Ginny laughed, too, and decided not to mention that ‘her man’ had run her out. Why wreck a good plate of soup beans? ‘Clem, tell me to shut up if this is rude,’ Ginny said between bites, ‘but what’s happened to your leg?’
Clem and Maxine smiled serenely. ‘Hit’s well,’ he said.
‘I noticed. But how come? Did you have an operation or something?’
‘No, the Lord has made me whole.’
“Oh, brother,’ Ginny said with a grin.
‘But He has, Ginny. I pledged my life to Jesus after our wreck, and my leg growed out and straightened hitsef.’
Ginny stared at him with disbelief. He pulled up his overall leg. Several appalling scars ran the length of his calf. The scars included puncture marks from the stitches, so that they looked like the seams on a football. He had had over a hundred stitches in his calf alone. But otherwise the leg looked sound and normal. The healing episode was apparently true.

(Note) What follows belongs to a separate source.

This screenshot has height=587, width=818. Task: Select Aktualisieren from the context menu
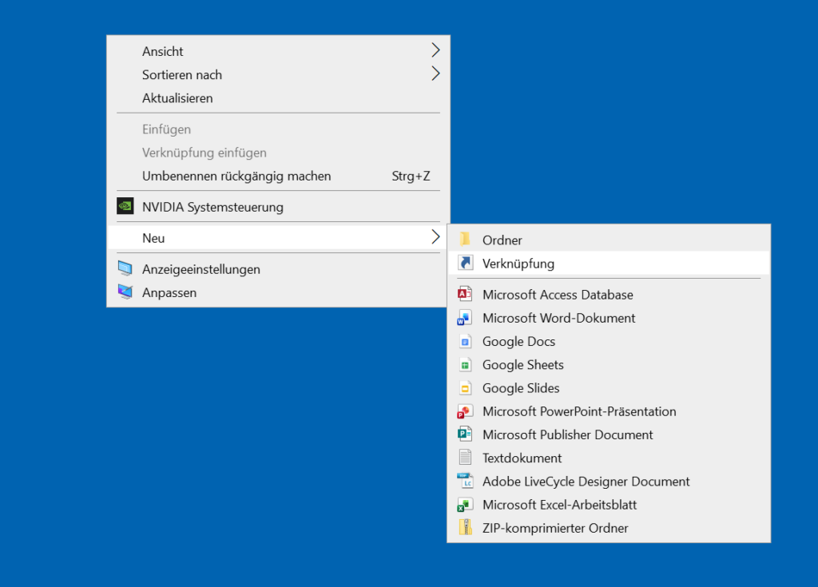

‘Well, do you belong to one of the churches at the circle, or what?’ Ginny sputtered.
‘We got our own ministry, me and Maxine. We meet up at the springhouse, a couple dozen of us, ever Friday night.’
‘What? Right up here you meet?’
‘Yeah. We’d love to have you come Friday, wouldn’t we, Maxine?’
Maxine nodded.
Ginny sat silent, prodding her sticky beans with her fork.
‘How about it?’ Clem demanded. ‘You wouldn’t have to join in. You could just watch.’
‘Wouldn’t it bother the others?’ Ginny asked, trying to manufacture an excuse for not going.
‘Not once I told them you was an old friend of mine.’
‘I don’t know…’ She blotted up the juice from the beans with her corn bread and ate it.
‘Hit could change your life. Like hit done mine,’ Clem assured her. ‘But even if hit don’t, what have you lost? A couple of hours maybe.’
‘Do you preach, or what?’
‘We don’t have no set schedule. We do whatever the good Lord instructs us to.’
Realizing how deeply offended Clem would be if she refused, Ginny accepted. ‘What time?’
‘Seven thirty, Friday.’
‘All right. I’ll be there.’
‘Good,’ Maxine and Clem said in unison.
‘Thanks for supper.’ She stood up.
Mrs. Babcock woke up on her own the next morning, without having a thermometer crammed in her mouth. She lay still and listened with pleasure to the tick tock of the old clock on her bedside table. That sound had been her constant companion through life. It had filled the cabin when she was a little girl. And when her parents and she had moved to the big house, the clock had sat on the mantel in the living room. Sometimes she had perched on the Empire sofa and just listened for an hour or more to the steady ticking. And the most exciting time of the week had been Sunday morning after church when her mother would bring the clock down and allow her to wind it with its filigreed key — eight turns and no more.
When she and Wesley had married and had begun living in the cabin, her mother had let her take the clock, like the ark in the Old Testament. When Wesley was overseas and Ginny would wake up screaming in the night, Mrs. Babcock would carry her into the living room and walk up and down the length of the room. Holding the tiny baby against her heart, which was beating in time to the clock, she would stroll and would pat Ginny’s shuddering back. She could understand the baby’s alarm — this understanding was the only thing that prevented her some nights from taking the baby by the feet and swinging her against the wall. Having been rocked in the amniotic fluid for nine months on its mother’s heartbeat, a baby was conditioned to that rhythm. Take it away and a baby was lost. It was a need one never got over, Mrs. Babcock had reflected on those dark cold lonely nights as she had strolled endlessly in obedience to the ticking. She had calmed her own self with the conviction that Wesley would be safely home again once the relentless pendulum had ticked off eight more months, or whatever the figure happened to be.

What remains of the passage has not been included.